Müslüm Örtülü: Die Protestbewegung braucht die Kurden, sie machen ein
Viertel der Bevölkerung des Landes aus. Manche sind konservativ und
AKP-nah. Aber ein großer Teil organisiert sich in den Strukturen der
kurdischen Freiheitsbewegung. Diese umfasst ebenso Frauen- oder
Ökologiegruppen wie die parlamentarische Partei DEM, die in Umfragen
zurzeit bei 8 Prozent liegt. Und nicht nur zahlenmäßig sind die Kurden
entscheidend. Die Bewegung ist gut organisiert, ausdauernd und hat
Jahrzehnte lange Erfahrung im Kampf gegen Unterdrückung.
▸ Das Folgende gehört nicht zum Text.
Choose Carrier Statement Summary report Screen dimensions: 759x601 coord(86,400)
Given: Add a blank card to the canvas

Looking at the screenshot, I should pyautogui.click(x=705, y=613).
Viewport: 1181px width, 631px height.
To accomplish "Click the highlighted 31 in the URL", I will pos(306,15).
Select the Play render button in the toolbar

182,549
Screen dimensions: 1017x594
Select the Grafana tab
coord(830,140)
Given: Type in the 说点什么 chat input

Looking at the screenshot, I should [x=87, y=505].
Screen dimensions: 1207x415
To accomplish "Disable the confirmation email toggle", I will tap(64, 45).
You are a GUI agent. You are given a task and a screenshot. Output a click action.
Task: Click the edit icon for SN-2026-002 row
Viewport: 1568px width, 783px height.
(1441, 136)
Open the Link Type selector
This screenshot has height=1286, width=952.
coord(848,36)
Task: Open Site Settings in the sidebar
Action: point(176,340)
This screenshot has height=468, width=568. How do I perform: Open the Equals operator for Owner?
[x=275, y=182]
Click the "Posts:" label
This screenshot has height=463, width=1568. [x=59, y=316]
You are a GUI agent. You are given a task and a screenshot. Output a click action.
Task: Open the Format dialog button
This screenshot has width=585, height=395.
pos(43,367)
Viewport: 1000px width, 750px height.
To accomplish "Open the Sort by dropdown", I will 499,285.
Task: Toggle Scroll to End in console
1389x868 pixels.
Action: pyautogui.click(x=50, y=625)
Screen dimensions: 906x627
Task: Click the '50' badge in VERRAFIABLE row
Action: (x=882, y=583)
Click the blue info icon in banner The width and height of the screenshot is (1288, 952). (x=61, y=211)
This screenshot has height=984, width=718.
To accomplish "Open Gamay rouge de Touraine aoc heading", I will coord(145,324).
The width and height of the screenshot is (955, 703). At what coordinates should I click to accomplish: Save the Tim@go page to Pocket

taz: Entzündet haben sich [1][die aktuellen Proteste] daran, dass der
Istanbuler Bürgermeister Ekrem Imamoğlu verhaftet wurde. Er ist von der
CHP. Wie stand die kurdische Bewegung bislang zu seiner Partei?
Müslüm Örtülü: Die CHP ist die Gründerpartei des türkischen Staates, sie
hat die kurdische Frage vor 100 Jahren verursacht. In ihrer
säkular-nationalistischen Ideologie, dem Kemalismus, bedeutet Staat
nämlich: ein Volk, eine Sprache, eine Kultur. Für Kurden oder andere ist da
kein Raum. Diese Ideologie hat die CHP lange Zeit verfolgt. Und bis in die
Gegenwart gibt es in der CHP stramme Kemalisten.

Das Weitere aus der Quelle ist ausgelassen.